802.11n (Wi-Fi 4) (2009)
- Frequency: 2.4 GHz & 5 GHz (dual-band)
- Speed: Up to 600 Mbps
- Channel Widths: 20 MHz, 40 MHz
- MIMO: Up to 4 spatial streams
- Introduced frame aggregation for better efficiency.
802.11ac (Wi-Fi 5) (2013)
- Frequency: 5 GHz only
- Speed: ~6.9 Gbps (theoretical)
- Channel Widths: 20, 40, 80, 160 MHz
- MIMO: Up to 8 spatial streams
- Introduced MU-MIMO (downlink only in Wave 1; uplink added later)

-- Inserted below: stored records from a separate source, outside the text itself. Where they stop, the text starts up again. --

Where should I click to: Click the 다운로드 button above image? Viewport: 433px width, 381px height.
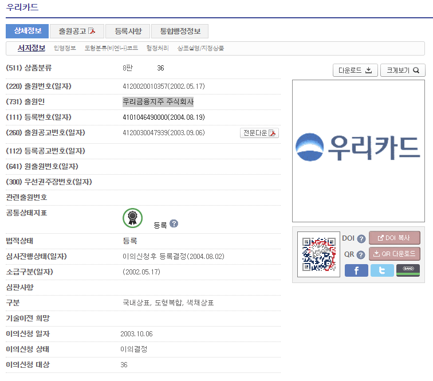point(355,70)
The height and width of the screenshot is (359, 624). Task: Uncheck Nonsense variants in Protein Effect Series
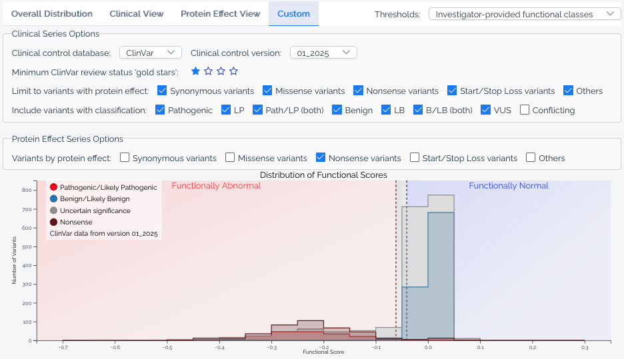321,158
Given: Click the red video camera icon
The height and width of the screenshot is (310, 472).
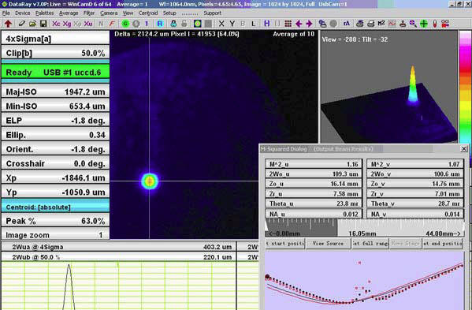Looking at the screenshot, I should [445, 24].
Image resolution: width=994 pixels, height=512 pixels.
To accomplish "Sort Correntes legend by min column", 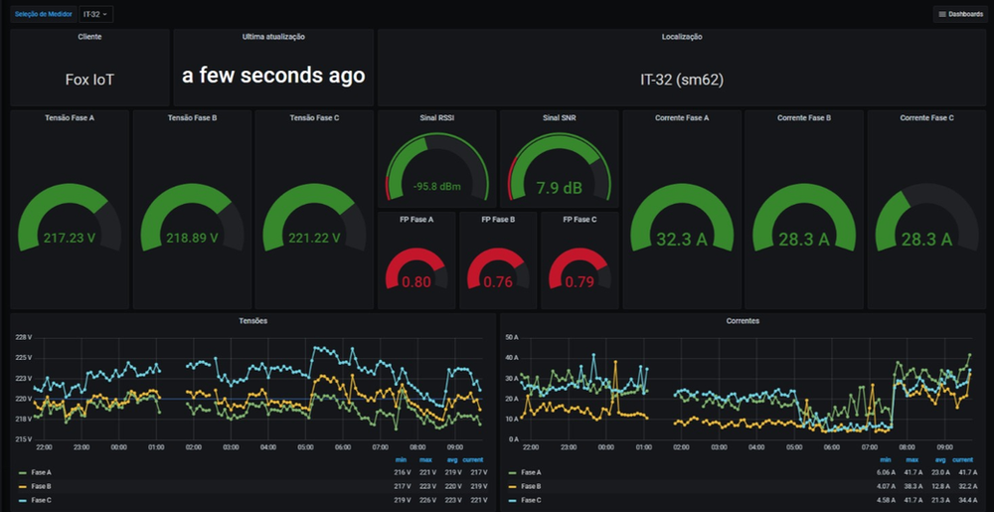I will pos(885,460).
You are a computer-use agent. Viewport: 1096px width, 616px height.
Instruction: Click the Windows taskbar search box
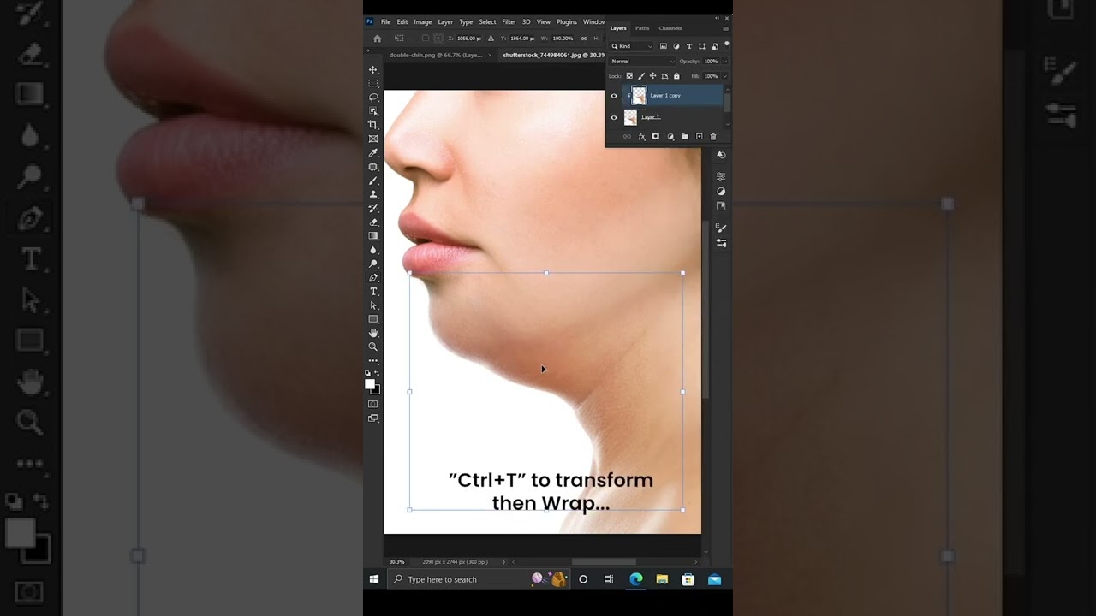pos(458,579)
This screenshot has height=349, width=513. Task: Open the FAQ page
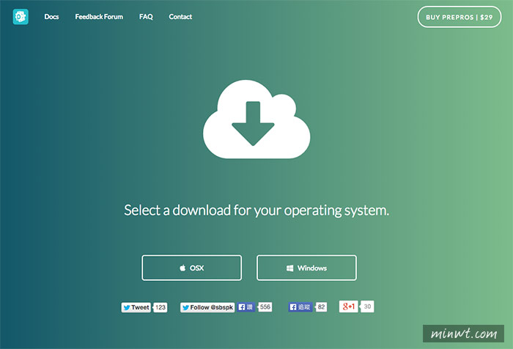coord(146,16)
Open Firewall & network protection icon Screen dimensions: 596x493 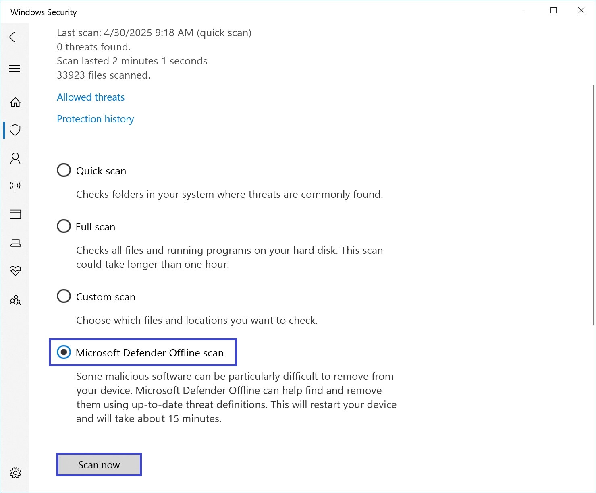coord(15,186)
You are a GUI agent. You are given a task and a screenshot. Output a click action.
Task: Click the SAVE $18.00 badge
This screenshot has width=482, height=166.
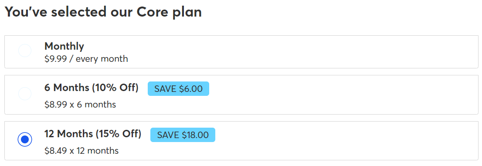tap(183, 135)
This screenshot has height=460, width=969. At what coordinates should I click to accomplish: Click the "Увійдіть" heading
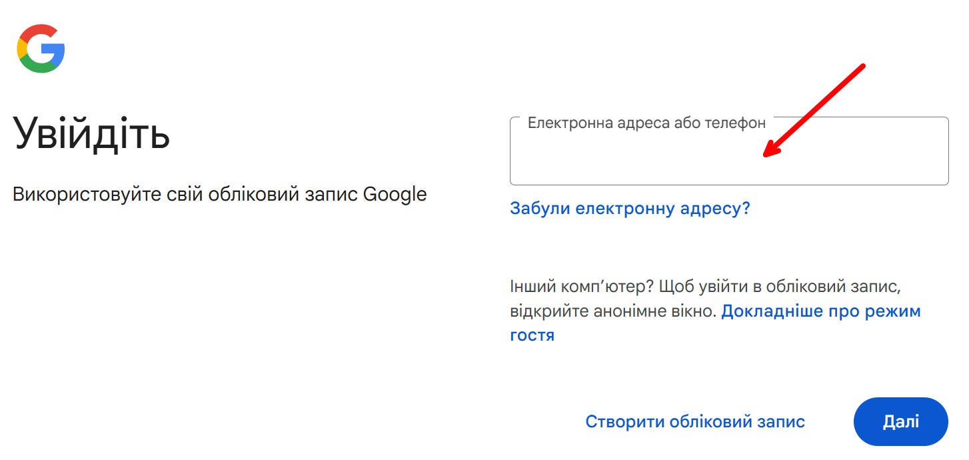pyautogui.click(x=91, y=132)
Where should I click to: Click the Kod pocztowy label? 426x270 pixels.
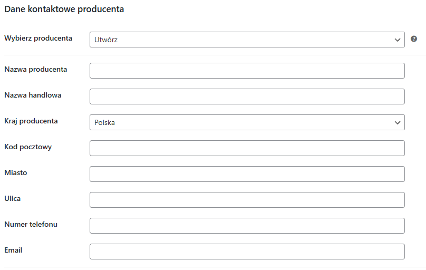[28, 147]
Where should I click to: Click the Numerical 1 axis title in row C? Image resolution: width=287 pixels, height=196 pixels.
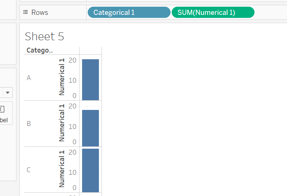(x=62, y=169)
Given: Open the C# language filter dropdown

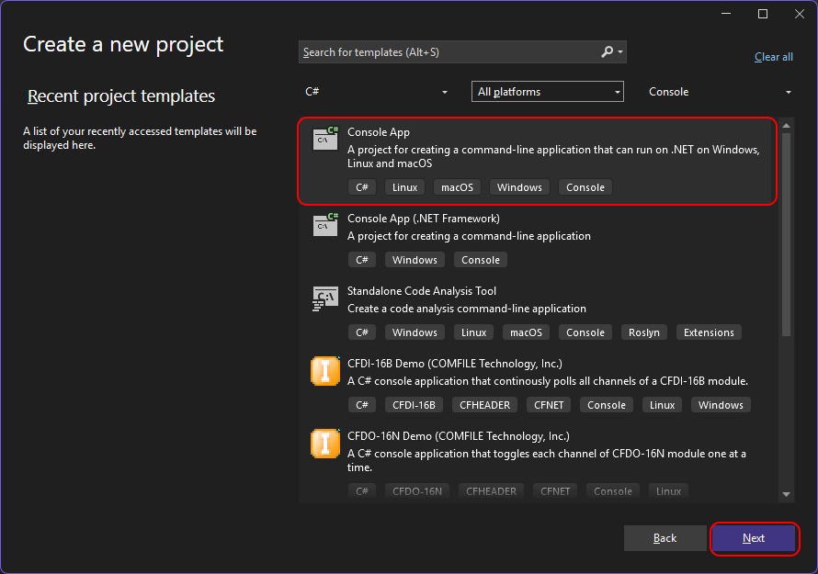Looking at the screenshot, I should (375, 92).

- Introduced 256-QAM modulation.
802.11ax (Wi-Fi 6/6E) (2019, 6E in 2021)
- Frequency: 2.4, 5, and 6 GHz (6E)
- Speed: ~9.6 Gbps (theoretical)
- OFDMA: Divides channels into smaller subcarriers (Resource Units) for multiple users
- MU-MIMO: Both downlink and uplink
- Target Wake Time (TWT): Power saving for IoT devices
- Introduced 1024-QAM modulation.
802.11be (Wi-Fi 7) (~2024)
- Frequency: 2.4, 5, and 6 GHz
- Speed: >40 Gbps
- Channel Widths: Up to 320 MHz
- MIMO: Up to 16 spatial streams
- Multi-Link Operation (MLO): Use multiple bands simultaneously
- 4096-QAM modulation.
4. Frequencies, Channel Widths & Modulation
- 2.4 GHz: Longer range, more interference (microwaves, Bluetooth). 3 non-overlapping 20 MHz channels (1, 6, 11 in the U.S.).
- 5 GHz: More channels, less interference, shorter range.
- 6 GHz (Wi-Fi 6E & 7): Massive spectrum availability, very low interference, but shortest range.
- Modulation evolution: BPSK → QPSK → 16-QAM → 64-QAM → 256-QAM → 1024-QAM → 4096-QAM (more bits per symbol, higher throughput, shorter range at high modulation).
5. Security Evolution
- WEP (802.11-1997) → Weak, broken.
- WPA (2003) → TKIP, better but still weak.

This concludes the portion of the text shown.